The shooter’s ChatGPT account was flagged for planning gun violence and was sent to a specialized safety team, which determined the shooter “posed a credible and specific threat of gun violence against real people,” according to the claims.
But, according to the suits, OpenAI’s leadership overruled the safety team and “vetoed their recommendation to notify the RCMP,” saying the case didn’t meet the company’s risk threshold.
The plaintiffs allege that warning the RCMP would set a precedent compelling OpenAI to “notify authorities every time its safety team identified a user planning real-world violence.”
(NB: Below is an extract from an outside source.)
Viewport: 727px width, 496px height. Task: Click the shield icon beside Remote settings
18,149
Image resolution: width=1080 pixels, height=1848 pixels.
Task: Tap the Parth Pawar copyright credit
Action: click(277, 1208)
“Given the volume of chat-induced violence on ChatGPT, that would require a dedicated law enforcement referral team tasked with reporting OpenAI’s own users to authorities.”
An RCMP officer works on the scene at Tumbler Ridge Secondary School the day after a mass school shooting in Tumbler Ridge, B.C., on Feb. 11. (Ben Nelms/CBC)
The victims only learned of the information when OpenAI’s employees leaked the story to the Wall Street Journal, according to the claims.
The plaintiffs said OpenAI is “on the cusp” of an initial public offering, or IPO, with a value approaching $1 trillion US.
“Altman and his team understood that revealing another instance of violence where ChatGPT was helping a teenager plan yet another violent act — this time a mass shooting — could end his tenure, derail the IPO, and wipe out the company’s valuation.”
The plaintiffs said OpenAI said it “banned” the shooter’s ChatGPT account, when, according to the claim, OpenAI instead “deactivates” them, which can be “reversed within minutes by registering a new account.”
The plaintiffs said that’s what the shooter did, registering for a new account with a different email address, using her real name.
OpenAI CEO Sam Altman is named as a defendant in lawsuits filed by families of the victims of the mass shooting in Tumbler Ridge. (Jason Redmond/AFP)
The claim said the San Francisco court has jurisdiction over OpenAI, because it conducts business in the district, and over Altman, because he lives there.
Edelman said OpenAI has “made a lot of money suppressing how unsafe their platform is” and added that to get accountability, “you have to actually hit companies like this in the pocketbook.”
But compensation is secondary to the families, Edelman said.
“What they want is to make sure this never happens again.”